14 In other parts of Yorubaland it is said that in the olden days people were put in pawn to obtain money for the redemption of th eir relatives from slavery. Was this true in Ilorin? Yes.
15 In the olden days, did a scarcity of cowries lead to more people being put in pawn? [the only response is a question mark]
16 Why would a creditor want an iwofa? What were the advantages of this system for the creditor? The services performed by the iwofa could not be quantified. This was a major advantage.
17 When the slaves were freed at the beginning of the colonial period, did this lead to more people becoming iwofa? Pawning came with slavery.
Note 17, by Dr. E.B. Bolaji: A discordant note; conflicts with 18.
18 If so, why was this? Pawning started when there were no more slaves who were a source of wealth.
19 Is there any iwofa system nowadays? No.
20 If not, then when did the system die out? Cannot be certain.
21 Why did the system die out? It became irrelevant in a society where people could serve as houseboys, housegirls, etc. for direct cash.
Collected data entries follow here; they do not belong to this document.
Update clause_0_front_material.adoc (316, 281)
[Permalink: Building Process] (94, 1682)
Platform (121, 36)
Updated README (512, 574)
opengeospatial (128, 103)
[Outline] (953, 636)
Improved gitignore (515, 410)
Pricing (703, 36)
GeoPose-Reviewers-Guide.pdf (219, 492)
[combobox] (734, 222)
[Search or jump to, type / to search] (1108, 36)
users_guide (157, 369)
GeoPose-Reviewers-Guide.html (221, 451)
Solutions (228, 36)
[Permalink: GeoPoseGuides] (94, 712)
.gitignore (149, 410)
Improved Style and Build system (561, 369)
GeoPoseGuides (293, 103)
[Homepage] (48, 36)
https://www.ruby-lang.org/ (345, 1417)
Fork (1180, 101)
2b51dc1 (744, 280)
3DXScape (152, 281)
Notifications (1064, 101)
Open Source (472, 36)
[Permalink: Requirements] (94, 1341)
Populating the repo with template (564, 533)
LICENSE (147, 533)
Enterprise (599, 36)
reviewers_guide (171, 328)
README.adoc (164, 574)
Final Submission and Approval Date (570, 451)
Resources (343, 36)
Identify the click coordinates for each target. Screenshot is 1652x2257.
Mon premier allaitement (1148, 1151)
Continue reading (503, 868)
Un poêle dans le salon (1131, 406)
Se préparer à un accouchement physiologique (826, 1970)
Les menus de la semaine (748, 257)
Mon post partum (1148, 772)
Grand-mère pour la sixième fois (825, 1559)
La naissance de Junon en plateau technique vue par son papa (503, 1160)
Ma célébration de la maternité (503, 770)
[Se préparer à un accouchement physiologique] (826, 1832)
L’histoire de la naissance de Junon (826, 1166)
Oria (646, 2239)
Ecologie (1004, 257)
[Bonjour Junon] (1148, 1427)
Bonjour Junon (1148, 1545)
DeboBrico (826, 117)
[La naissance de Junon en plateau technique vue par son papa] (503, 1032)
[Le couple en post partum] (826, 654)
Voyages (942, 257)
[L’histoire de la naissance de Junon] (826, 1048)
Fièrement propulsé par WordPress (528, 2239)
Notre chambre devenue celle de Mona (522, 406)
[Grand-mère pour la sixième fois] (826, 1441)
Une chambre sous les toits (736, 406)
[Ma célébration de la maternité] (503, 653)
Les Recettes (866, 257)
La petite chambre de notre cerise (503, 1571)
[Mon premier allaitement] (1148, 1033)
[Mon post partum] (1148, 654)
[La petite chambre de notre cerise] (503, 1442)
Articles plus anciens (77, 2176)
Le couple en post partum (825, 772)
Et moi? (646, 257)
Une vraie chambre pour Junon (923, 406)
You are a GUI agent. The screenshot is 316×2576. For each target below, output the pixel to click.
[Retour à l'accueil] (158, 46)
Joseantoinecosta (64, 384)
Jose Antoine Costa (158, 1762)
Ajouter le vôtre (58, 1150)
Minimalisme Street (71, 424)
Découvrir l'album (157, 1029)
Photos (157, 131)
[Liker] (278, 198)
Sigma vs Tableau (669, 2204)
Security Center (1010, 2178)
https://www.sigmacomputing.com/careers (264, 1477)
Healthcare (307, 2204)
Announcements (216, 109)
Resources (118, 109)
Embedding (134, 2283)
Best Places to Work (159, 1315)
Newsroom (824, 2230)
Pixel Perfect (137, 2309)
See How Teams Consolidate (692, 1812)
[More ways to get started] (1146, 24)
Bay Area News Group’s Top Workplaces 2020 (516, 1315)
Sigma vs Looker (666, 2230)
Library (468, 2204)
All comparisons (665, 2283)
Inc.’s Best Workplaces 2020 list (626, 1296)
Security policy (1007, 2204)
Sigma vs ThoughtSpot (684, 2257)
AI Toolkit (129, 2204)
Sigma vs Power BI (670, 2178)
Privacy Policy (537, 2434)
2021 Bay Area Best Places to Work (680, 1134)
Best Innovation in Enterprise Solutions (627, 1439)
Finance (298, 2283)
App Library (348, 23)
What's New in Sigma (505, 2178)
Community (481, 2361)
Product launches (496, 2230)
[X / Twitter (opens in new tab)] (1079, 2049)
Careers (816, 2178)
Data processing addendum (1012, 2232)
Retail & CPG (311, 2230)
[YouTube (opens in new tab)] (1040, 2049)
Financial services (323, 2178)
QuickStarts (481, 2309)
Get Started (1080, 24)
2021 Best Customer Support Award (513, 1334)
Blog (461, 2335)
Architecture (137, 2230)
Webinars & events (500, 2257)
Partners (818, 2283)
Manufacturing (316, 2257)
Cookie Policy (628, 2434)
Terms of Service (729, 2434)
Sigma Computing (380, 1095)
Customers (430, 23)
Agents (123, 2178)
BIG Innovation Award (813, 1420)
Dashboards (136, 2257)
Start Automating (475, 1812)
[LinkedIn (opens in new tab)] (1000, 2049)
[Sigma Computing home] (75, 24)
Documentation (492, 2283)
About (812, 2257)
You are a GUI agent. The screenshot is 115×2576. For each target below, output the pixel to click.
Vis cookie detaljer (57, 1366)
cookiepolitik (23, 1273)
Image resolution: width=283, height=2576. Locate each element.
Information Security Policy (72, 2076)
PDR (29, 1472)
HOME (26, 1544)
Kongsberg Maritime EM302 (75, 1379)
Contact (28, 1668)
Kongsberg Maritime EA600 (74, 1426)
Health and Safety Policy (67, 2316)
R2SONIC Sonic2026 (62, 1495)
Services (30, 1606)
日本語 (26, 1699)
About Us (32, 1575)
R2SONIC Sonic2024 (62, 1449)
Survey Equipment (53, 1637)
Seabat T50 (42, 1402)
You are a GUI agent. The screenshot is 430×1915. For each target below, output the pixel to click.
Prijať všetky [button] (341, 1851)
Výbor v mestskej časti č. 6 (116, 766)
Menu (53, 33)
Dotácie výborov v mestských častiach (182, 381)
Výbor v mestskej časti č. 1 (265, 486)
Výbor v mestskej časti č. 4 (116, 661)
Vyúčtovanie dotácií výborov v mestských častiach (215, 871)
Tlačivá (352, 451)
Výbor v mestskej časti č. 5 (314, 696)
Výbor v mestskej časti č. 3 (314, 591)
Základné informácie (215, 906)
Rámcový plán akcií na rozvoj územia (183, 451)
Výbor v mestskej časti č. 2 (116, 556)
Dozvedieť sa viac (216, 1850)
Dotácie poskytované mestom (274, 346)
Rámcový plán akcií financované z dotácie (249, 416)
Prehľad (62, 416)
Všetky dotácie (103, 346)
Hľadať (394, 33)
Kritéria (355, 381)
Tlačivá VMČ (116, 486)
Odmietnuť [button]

1 I have heard that there was a slave in Ilorin called Dada (or Omo Dada?) who became a great warrior.
1a Is this true? Yes.
1b If so, where did he live? In Ita Merin area of Ilorin.
1c Did he serve under one of the major chiefs? Yes, under Balogun Ajikobi.
1d Can you tell me anything about his career, for example:
What wars did he fight in? He fought in Ogun Oremope (Oremope War).
Why is he remembered as a great warrior? He fought bravely in a war which was specifically against him and Balogun Ajikobi.